Tuesday, January 09, 2007

My 7,000th iTunes Song & The Czech Blind Date It Brings to Mind

This evening, I ripped my 7,000th song onto iTunes.* No. 7,000 comes from Cechomor's 2002 live album (called, simply, Live).

The CD is a Christmas gift from the Hrabaneks (my former landlord's family, specifically his daughter Michaela) in Prague and it arrived on my doorstep yesterday. Since the 7,020 tracks I now have include some podcasts and some spoken word stuff and the like, let's just give every track on this album credit for being No. 7,000.
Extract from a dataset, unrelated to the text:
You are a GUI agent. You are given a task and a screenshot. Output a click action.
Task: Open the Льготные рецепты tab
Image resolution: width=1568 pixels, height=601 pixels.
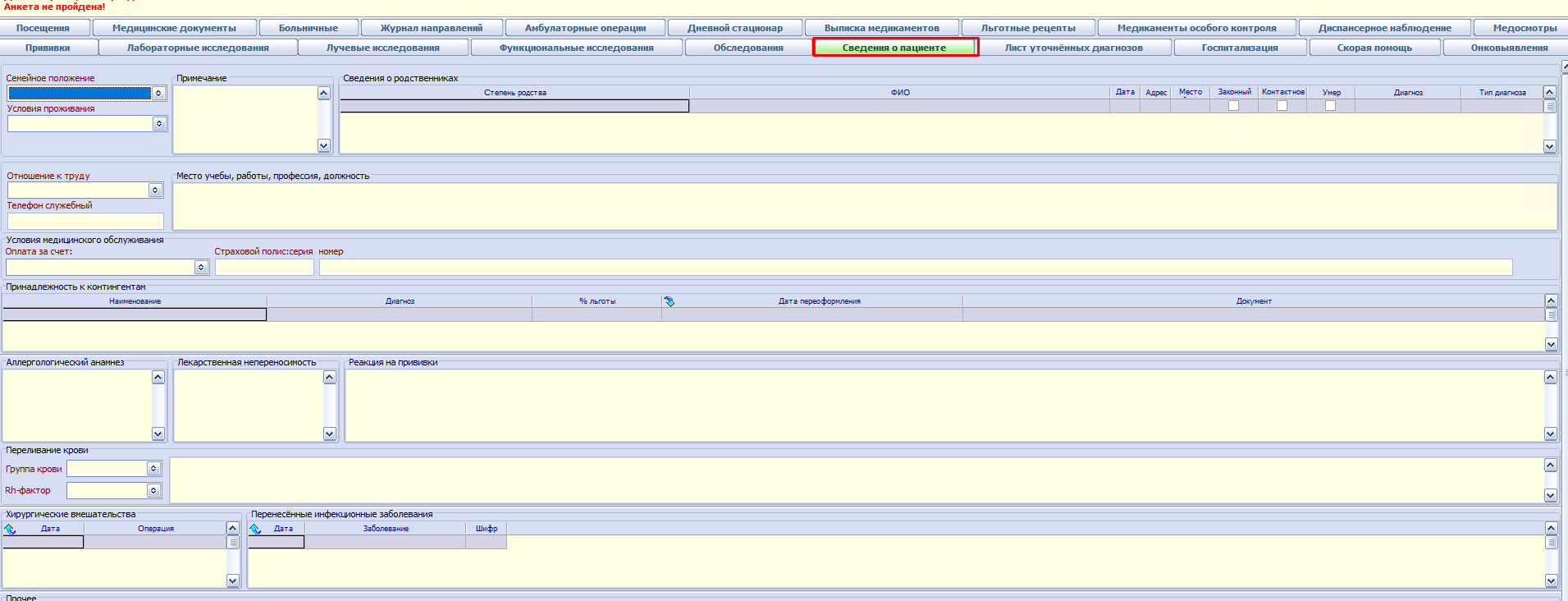pyautogui.click(x=1027, y=28)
Cechomor is a Czech folk group who sing exclusively in their native language, although their 2001 album Promeny contains an English version of the title track, which was all over the radio when I was living in Prague. I remember singing along with Promeny, in Czech, and having no idea what the words meant until I got the English version: Promeny translates as "Transformations" and it's a Czech folk song about a woman changing into different shapes in order to escape some poor sonofabitch who's hopelessly in love with her and doesn't want to take no for an answer.

"I'd rather turn myself into a squirrel and run across high branches, to get away from you," sings the female character in one part of the song, "I'll never give myself to you; I'll never give my body to you." Replies the man: "And I will get my sharp axe from my little woodshed, and cut down those branches and you will fall to my arms. Sure as the sun shall rise, I know God will make you mine." Great song.
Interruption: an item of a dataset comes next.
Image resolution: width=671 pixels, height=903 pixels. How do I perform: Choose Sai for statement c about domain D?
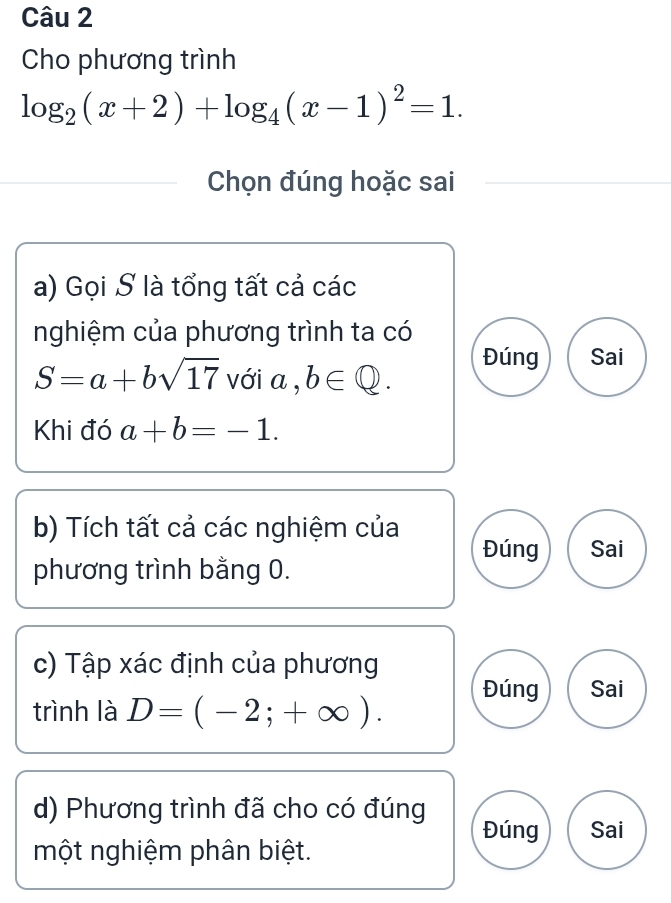607,689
Why does this bring a blind date to mind? Was I stalking some poor Czech girl? No. Actually, the CD I ripped earlier is culled from the band's two-night stint at Sky Club Brumlovka in Prague in April of 2002. On one of those nights, I was in the front row, on a blind date with a Czech girl who looked a little bit like Sloth from Goonies.

I really shouldn't be so mean - she was an incredibly sweet girl. The ugliest girl I met while living in Prague, yes, but I don't regret going out with her one bit. The concert was great and even though some of my Czech friends thought I was lame for liking a radio-friendly local folk group, I could get away with it because I was a foreigner. While I lived in Prague, I was all about Czech and Slovak pop music - easy to sing along with and easy to form emotional attachments to.



* With apologies to the thousands of songs I've deleted (purposely and otherwise) or just never ripped.